Work required —
Your task is to copy each line of the material below that includes "computer".
····················
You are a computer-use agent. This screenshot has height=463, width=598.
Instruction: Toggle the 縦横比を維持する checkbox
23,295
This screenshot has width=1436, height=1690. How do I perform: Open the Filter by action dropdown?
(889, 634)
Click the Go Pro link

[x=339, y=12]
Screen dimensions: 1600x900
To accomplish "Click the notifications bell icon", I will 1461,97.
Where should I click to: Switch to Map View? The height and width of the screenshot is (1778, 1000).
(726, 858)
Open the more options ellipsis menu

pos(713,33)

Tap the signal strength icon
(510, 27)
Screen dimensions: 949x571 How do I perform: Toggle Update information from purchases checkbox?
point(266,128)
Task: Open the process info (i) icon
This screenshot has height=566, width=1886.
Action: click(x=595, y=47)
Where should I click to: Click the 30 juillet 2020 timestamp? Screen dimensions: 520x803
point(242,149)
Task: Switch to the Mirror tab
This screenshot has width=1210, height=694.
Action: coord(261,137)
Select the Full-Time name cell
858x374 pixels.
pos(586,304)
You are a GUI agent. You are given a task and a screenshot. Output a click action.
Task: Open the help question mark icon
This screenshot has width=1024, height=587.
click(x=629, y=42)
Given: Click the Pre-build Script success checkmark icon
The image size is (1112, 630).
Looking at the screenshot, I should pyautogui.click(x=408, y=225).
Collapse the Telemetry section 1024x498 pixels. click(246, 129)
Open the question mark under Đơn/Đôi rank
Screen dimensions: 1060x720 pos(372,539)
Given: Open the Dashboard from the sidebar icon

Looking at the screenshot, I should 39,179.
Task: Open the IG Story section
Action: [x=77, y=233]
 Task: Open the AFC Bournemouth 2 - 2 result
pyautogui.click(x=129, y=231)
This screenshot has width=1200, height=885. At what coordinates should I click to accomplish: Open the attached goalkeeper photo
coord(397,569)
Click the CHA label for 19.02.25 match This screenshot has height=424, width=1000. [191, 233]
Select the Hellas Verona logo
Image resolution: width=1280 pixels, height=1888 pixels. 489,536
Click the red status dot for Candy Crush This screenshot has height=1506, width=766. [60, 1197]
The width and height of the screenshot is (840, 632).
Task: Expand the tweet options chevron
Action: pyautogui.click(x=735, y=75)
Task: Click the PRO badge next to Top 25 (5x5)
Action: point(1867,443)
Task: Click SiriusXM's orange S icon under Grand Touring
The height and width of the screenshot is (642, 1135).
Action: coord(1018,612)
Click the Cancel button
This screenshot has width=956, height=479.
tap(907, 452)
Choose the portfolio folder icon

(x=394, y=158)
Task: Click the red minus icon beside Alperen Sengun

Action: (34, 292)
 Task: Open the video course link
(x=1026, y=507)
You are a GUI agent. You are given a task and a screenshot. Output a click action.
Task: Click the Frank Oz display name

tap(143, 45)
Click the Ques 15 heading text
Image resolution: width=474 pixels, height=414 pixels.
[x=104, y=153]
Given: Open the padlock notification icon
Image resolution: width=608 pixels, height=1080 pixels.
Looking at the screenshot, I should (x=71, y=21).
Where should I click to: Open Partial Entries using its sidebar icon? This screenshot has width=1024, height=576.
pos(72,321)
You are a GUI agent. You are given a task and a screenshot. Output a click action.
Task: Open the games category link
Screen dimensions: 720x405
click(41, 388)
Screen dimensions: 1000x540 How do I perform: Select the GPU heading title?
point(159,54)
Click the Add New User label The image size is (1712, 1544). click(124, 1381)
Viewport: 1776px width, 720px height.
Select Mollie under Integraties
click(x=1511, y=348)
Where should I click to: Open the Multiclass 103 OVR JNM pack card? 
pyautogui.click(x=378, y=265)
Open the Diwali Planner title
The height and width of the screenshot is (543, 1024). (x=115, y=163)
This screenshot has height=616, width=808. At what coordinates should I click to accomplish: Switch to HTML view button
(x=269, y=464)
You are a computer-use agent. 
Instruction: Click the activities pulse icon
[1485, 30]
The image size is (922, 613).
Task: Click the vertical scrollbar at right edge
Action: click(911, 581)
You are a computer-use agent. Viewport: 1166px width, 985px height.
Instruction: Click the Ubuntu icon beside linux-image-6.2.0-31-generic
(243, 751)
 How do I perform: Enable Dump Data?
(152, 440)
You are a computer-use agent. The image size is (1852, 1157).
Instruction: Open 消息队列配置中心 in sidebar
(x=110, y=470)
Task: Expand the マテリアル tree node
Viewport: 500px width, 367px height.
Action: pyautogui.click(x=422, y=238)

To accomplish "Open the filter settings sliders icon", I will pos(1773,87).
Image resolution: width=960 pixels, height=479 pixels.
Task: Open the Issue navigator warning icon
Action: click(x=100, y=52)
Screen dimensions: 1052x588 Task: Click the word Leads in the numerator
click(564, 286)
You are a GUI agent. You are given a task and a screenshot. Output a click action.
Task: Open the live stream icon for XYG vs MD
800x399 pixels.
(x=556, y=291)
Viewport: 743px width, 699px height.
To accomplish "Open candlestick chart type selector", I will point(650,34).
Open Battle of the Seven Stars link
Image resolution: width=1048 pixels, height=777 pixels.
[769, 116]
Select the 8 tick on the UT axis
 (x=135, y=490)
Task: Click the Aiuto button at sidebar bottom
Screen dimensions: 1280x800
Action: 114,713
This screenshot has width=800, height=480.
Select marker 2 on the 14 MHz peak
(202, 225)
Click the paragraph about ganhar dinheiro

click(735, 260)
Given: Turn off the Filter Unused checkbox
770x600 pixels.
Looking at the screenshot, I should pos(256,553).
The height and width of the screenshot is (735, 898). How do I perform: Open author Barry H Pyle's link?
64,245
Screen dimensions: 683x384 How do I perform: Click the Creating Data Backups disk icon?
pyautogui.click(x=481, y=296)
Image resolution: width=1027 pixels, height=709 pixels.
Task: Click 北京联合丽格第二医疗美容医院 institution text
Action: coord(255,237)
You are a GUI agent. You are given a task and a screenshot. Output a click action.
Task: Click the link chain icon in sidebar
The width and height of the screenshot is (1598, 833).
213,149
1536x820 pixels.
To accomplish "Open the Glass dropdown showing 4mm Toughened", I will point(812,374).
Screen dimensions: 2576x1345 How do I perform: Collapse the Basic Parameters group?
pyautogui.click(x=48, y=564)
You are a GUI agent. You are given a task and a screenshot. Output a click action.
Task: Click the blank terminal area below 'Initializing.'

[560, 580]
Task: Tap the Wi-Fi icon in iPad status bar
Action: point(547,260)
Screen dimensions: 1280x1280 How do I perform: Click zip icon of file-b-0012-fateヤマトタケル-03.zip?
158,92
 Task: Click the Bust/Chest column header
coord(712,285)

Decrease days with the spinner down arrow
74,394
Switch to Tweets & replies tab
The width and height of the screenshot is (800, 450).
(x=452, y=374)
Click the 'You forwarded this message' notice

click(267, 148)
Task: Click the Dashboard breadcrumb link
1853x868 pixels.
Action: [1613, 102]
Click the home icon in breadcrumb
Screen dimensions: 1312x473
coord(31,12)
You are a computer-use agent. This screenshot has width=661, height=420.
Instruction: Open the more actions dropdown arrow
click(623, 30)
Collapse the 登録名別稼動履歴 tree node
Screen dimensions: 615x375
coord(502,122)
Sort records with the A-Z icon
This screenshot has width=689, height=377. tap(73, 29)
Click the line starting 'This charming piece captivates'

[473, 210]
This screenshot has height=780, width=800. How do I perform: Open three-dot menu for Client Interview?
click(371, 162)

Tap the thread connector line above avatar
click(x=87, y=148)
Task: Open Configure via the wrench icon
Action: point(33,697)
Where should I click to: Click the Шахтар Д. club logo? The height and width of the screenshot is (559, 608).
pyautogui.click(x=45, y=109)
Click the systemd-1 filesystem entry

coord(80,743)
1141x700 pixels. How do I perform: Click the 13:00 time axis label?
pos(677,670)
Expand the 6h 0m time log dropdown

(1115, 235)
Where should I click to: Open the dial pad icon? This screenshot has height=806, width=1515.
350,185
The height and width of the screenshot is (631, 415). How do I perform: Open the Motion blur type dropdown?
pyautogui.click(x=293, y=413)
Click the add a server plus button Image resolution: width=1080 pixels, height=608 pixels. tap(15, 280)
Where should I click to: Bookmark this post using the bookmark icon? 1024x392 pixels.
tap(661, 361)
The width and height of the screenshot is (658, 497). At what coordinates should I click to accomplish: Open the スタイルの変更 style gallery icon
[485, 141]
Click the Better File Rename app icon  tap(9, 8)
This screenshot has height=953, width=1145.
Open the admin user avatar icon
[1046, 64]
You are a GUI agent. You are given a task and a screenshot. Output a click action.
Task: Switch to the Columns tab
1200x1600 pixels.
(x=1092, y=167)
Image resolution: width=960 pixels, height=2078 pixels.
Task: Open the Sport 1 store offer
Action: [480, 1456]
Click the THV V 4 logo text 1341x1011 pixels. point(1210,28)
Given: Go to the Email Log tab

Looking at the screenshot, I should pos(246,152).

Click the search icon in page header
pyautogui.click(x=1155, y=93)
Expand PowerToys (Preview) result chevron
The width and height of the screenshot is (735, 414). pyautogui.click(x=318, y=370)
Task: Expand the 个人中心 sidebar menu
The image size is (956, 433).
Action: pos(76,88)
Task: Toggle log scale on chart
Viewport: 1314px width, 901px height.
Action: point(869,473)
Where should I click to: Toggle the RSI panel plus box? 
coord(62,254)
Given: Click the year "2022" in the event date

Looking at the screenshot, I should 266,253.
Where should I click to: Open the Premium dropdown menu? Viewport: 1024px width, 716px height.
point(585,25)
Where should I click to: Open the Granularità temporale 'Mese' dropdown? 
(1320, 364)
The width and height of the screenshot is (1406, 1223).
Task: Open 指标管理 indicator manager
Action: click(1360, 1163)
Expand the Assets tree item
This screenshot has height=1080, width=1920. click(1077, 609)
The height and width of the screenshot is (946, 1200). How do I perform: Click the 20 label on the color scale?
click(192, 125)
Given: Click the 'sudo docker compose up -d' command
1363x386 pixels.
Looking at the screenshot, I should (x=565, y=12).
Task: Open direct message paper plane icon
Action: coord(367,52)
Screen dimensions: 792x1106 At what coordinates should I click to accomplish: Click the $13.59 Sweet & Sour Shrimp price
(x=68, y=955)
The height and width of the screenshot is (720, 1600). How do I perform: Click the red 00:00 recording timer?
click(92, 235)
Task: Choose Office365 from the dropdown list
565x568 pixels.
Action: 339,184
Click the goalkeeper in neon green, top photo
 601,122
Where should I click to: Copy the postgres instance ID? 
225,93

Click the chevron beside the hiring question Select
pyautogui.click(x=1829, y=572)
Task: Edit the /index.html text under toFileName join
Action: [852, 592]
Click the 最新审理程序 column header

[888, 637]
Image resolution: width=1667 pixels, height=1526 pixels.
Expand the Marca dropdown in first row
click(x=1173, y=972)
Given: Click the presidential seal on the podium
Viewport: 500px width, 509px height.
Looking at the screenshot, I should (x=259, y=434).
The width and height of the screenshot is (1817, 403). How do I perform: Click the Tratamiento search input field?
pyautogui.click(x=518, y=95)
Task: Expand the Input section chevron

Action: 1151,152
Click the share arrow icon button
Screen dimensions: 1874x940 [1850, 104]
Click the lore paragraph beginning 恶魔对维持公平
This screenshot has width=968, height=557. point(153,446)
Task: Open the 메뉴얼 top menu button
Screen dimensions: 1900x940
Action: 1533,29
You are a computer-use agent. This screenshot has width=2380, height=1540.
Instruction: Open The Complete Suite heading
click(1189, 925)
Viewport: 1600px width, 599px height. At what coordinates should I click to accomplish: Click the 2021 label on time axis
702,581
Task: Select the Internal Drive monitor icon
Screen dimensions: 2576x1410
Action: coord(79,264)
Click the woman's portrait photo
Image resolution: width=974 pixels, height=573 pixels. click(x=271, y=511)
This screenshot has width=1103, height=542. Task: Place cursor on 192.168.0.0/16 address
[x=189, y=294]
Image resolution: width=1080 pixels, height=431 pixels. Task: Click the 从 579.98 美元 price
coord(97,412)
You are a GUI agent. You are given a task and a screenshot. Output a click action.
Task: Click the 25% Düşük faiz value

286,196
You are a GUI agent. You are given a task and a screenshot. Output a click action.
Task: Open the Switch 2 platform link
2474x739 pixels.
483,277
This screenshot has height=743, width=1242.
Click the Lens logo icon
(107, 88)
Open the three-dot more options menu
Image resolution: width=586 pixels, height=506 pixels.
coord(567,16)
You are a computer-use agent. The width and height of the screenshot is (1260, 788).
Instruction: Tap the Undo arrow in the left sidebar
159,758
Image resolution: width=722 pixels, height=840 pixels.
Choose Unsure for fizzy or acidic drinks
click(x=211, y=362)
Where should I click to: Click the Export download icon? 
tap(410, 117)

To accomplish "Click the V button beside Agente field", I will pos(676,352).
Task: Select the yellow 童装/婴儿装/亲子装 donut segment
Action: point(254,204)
····················
Result —
You are a computer-use agent. This screenshot has height=463, width=598.
You are a computer-use agent. 
You are a computer-use agent. Viewport: 1166px width, 985px height.
You are a computer-use agent. The image size is (1852, 1157).
You are a computer-use agent. This screenshot has width=661, height=420.
You are a computer-use agent. This screenshot has width=2380, height=1540.
You are a computer-use agent. The width and height of the screenshot is (1260, 788).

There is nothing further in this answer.